- **Short problem 1**
Answer these questions from the product liability text below, one answer a line:
(a) Which of her daughter's activities did Gardner used to help out with?
(b) How many types of product liability claims are there?
(c) When is a product with a manufacturing defect already "broken"?
- **Short problem 2**
Turn the paragraph beginning "Sometimes, a product's design is great" in the product liability text below into a short bulleted list that keeps its main facts.

- **Supplied text**
Gardner has a hard time completing everyday chores, like cooking and driving. She is unable to participate in her 9-year-old daughter’s activities like she used to do, like helping out with her cheer team. She has developed a fear of fire and candles.
Product liability lawsuit
A lawsuit related to a defective item is a product liability claim. This can be for any item that you’ve purchased or acquired that causes an injury when used in the manner it was intended or in any way that the manufacturer would reasonably anticipate.
There are three types of product liability claims:
1. Design defect
The first step in any production process for an item is the design. A design defect means that even when manufactured exactly according to a product’s specifications, a flaw makes it unsafe to use.
2. Manufacturing defect
Sometimes, a product’s design is great but something goes awry during production. For example, something like a screw loose, substituted materials, cracked structure, etc. can make something harmful that would otherwise be safe. It’s “broken” before it even leaves the manufacturing plant.

- **Supplied data**
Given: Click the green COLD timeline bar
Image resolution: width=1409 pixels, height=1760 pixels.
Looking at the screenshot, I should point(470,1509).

- **Task solution 1**
(a) Her daughter's cheer team.
(b) Three.
(c) Before it even leaves the manufacturing plant.

- **Task solution 2**
- The product's design is great, but something goes awry during production.
- Examples include a loose screw, substituted materials, or a cracked structure.
- Such flaws can make harmful something that would otherwise be safe.
- The product is "broken" before it even leaves the manufacturing plant.